Like most large organizations Governments are organized hierarchically, with different departments for each of their main functions, like Education, Welfare, Tourism and so on, and the head of each department, ie. the Deputy Minister, is directly responsible for the privacy and security controls of the information they process.

This means that typically each operates as a ringfenced ‘fiefdom’, because the simplest and most absolute method of achieving this information security is simply to purchase and operate your own IT estate: You buy your own servers and business applications and keep them entirely seperate from any others.

Yes this does provide the means for the Minister to ensure their data privacy compliance, but it comes at a very high price – For the taxpayer.

This provides a local solution to their own needs but creates two key global issues: 1) A huge amount of under-utilized IT server hardware, meaning highly inefficient use of taxpayers monies, and 2) a lack of ‘joined up working’ across agencies, resulting in poor customer service for citizens.

Under-utilization expense –

The current TCO of one cabinet of servers includes $200k capital cost and another $200k in operating costs for cooling and HR. Considering utilization rates can be as low as 5-15% that’s over $300k in wasted monies, per rack.

In Canada the Federal Government operates over 120 data-centres, and in the USA over 1,000, meaning thousands of racks, so it’s not difficult to start seeing there is tens and hundreds of millions of dollars being wasted on unused servers.

Multiple layers of Government –

There is further fracturing because most governments are then further delineated by Municipal, Provincial and Federal levels of bureaucracy. Each then operates its own data-centres, IT organizations, …. etc., multiplying this cost another magnitude.

And because there are hundreds of different business applications being used in this mix, it means each of these is also using it’s own set of customer identity data. Citizen information is duplicated thousands of times creating yet more cost-inducing complexity.

Citizens have to remember multiple usernames and passwords for each department they interact with, and needlessly repeat the associated forms process for each workflow they use. This drives up costs significantly, as well as meaning agencies do not effectively share data.

Solution – Community Cloud architecture

Cloud Computing is such a powerful trend because it offers practical ways for addressing both of these issues.

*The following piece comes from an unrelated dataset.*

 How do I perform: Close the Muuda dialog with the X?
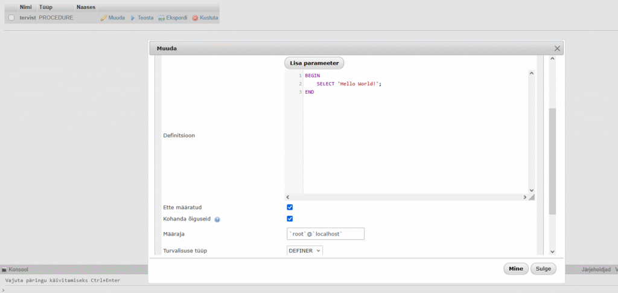coord(557,48)
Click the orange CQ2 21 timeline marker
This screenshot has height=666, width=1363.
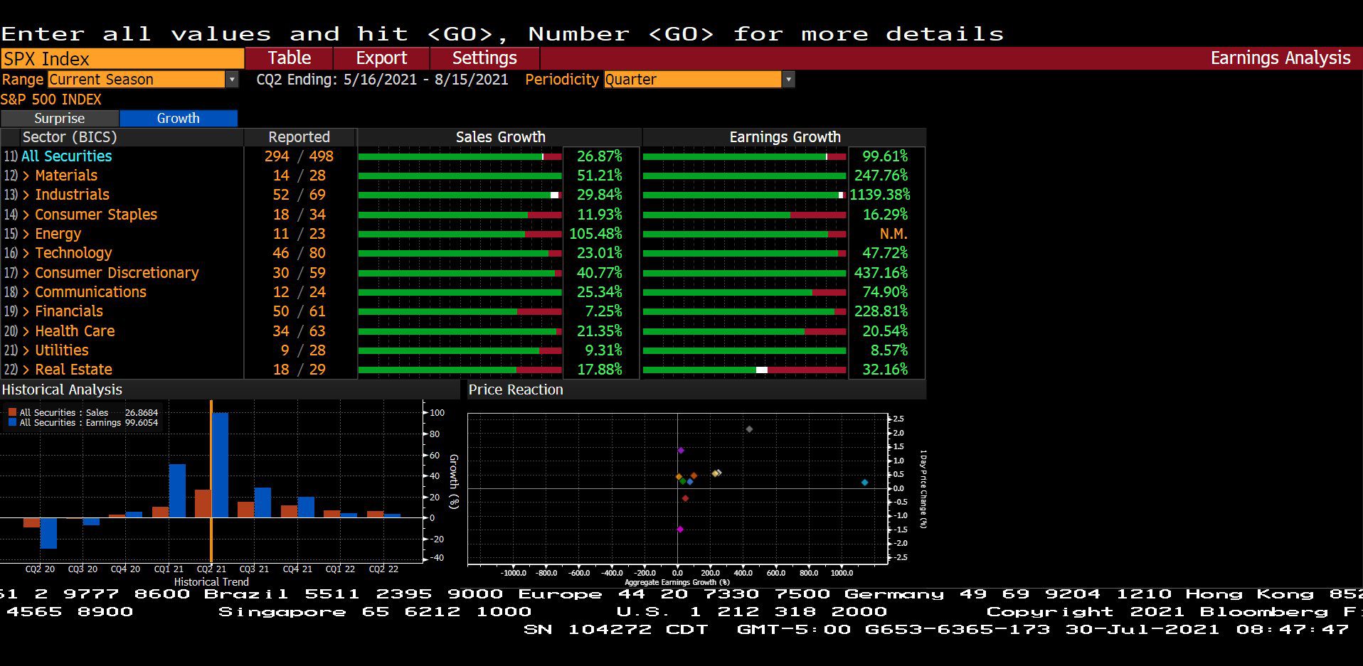(x=211, y=481)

Best Practices in Government Cloud Computing will address these issues through:

  • Community Clouds – Clusters of related agencies, like Healthcare value chains, will aggregate their infrastructure needs to achieve more efficient cost profiles for their applications.
  • Cloud Identity – Citizen-centric federated Identity systems so that applications share a common understanding of who users are and what they’re permitted to see and access.
  • Cloud SOA – Leverage this single Identity metasystem for more effective use of SOA (Service Oriented Architecture) integration between systems.
  • Private Inter-Cloud Markets – Leveraging advances in public Cloud Computing markets and deploying the brokering software internally to harness under-utilized server capacity into private Clouds.

Virtualization technologies have now matured such that multiple departments can securely share infrastructure, and as part of this consolidation applications can be better designed to utilize shared service components within the environment, for example a ‘Citizen SSO’ – Single sign-on.

Government IT teams can now collaborate with their colleagues in other areas of government to better share infrastructure to reduce costs, and as part of doing so they can better integrate their applications so that the customer experience is much more streamlined.